Shouting Hosannah

I can’t believe I’m losing my voice! Here comes Holy Week, Palm Sunday and Easter, two Sundays of high attendance where peak performance in preaching is the order of the day. I can’t believe I’m losing my voice!

My voice is reduced to a whispering croak. If you know me, you know I’m a shouting preacher, a stump-standing, Bible-thumping screamer of a preacher. It’s what the congregation has come to expect, some drawn to it and the rest resigned to live with it. You bring your friends and relatives to hear that crazy preacher, especially on Easter, and you know that even the hard of hearing will get the message from this guy. I can’t believe I’m losing my voice!

What was it? The shouting an acoustic sermon or full-bellied singing on Saturday night? Was it all the hours on the telephone or those two-hour counseling sessions? Was it those private shouts of frustrated wailing to God for relief from the conflict of a growing, changing congregation? Maybe it was shouting across the table at the board meeting, or across the parking lot to greet departing worshippers. Maybe I picked up a bug in the hospital as I prayed for the sick and dying. Maybe. Maybe.

Here it comes: Palm Sunday, Maundy Thursday, Easter, and maybe a funeral thrown in. I’ve virtually given up singing, mouthing the words to the doxology as I wait for the offering plates to be delivered down the aisle for yet another shouted prayer of blessing. I’d give up talking for a few days, but a good friend is dying, and he couldn’t hear well when he was wide awake. I’ll be loudly praying and recounting his story of salvation, giving his testimony to family and friends from out-of-town, leading prayer circles with the verve it takes to express my confidence in his eternal reward.

Then, I’ll shout to the glory of God on Palm Sunday, Maundy Thursday and Easter — if I have a voice left. I can’t believe I’m losing my voice!
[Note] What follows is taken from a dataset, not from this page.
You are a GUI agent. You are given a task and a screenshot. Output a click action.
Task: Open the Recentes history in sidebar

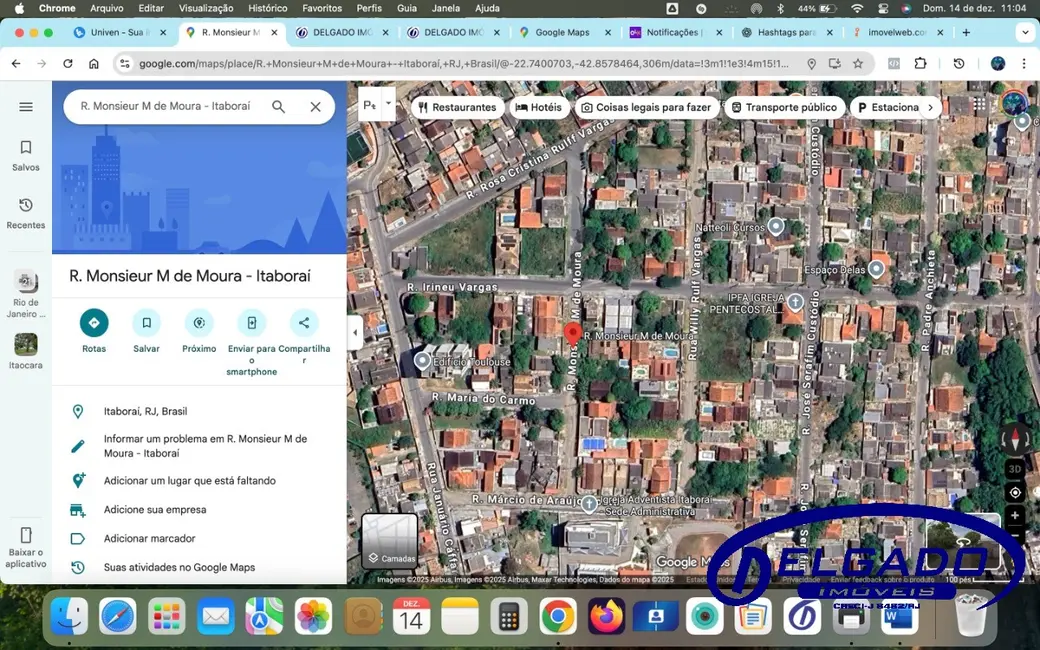coord(26,212)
My mind takes me back to that Palm Sunday parade, a disciple shouting “Hosanna to the Son of David! Blessed is the one who comes in the name of the Lord! Hosannah in the highest heaven!” We scream at the top of our lungs, reveling as our rebellious shouts launched from the hillside bounce back off the walls of Jerusalem. “This is the prophet Jesus from Nazareth in Galilee,” we shout to the curious, then return to our accolades, trying to convince the city, and perhaps ourselves, that THIS is the Chosen One!

We’ll spend a week arguing with Temple authorities, trying to control the crowds around our beloved Rabbi, debating with Pharisees and loudly rebuking our Lord. “This will not happen to you, Lord!” “Who would dare betray you, Lord?” “Surely not I, Lord?”

We’ll sing a rousing hymn and follow Jesus to the Garden, where we’ll nap, then wake our sleep-stilled voices trying to shout down the soldiers who come with Judas to the garden at night. When the crowd yells, “Give us Barabbas! Release Barabbas!” our rattled cries of “No, Jesus! Set him free!” will barely be heard. When the crowd yells, “Jesus? Let him be crucified!” Our shreaks of objection will be barely audible.

We’ll lose the last vestige of voice sobbing at the sight of our dying Rabbi, weaping in shame and beating our breasts in remorse. By the time sun sets and the body is laid to rest, we’ll have no words left.

I can’t believe I’m losing my voice!

There will be no need for words until the third day, when we will be too amazed and bewildered to shout. Perhaps that’s the plan, to let us rest from our misery so that we can rejoice again when the truth sets in, until at last at Pentecost we find our voices and proclaim the glorious story to all the world.

Yes, I’m losing my voice, just in time for Palm Sunday. It will be appropriately pained for Maundy Thursday. I can only pray it will be adequately restored as befits the excitement of Easter, when we will baptize seven and likely bring many more into the church.

If salvation depends on the ranting of one shouting preacher, we’re in trouble. Fortunately, it doesn’t. Sometimes the gentle conversation of a church is all it takes. Perhaps it takes nothing beyond a pained, “Father, forgive them! They know not what they do.” from a lofty perch on Calvary hill.

I want the church to hear my voice this Easter, but that’s just ego talking. What they need to hear is God’s voice in the life that shouts across the ages the love of God and the lengths to which God was willing to go to restore the family.

I can’t believe I’m losing my voice! Fortunately, God found a voice two thousand years ago in the outskirts of Jerusalem. Even as my words fade this Easter, I pray that the Word of God rings more loudly than ever in the hearts of the church.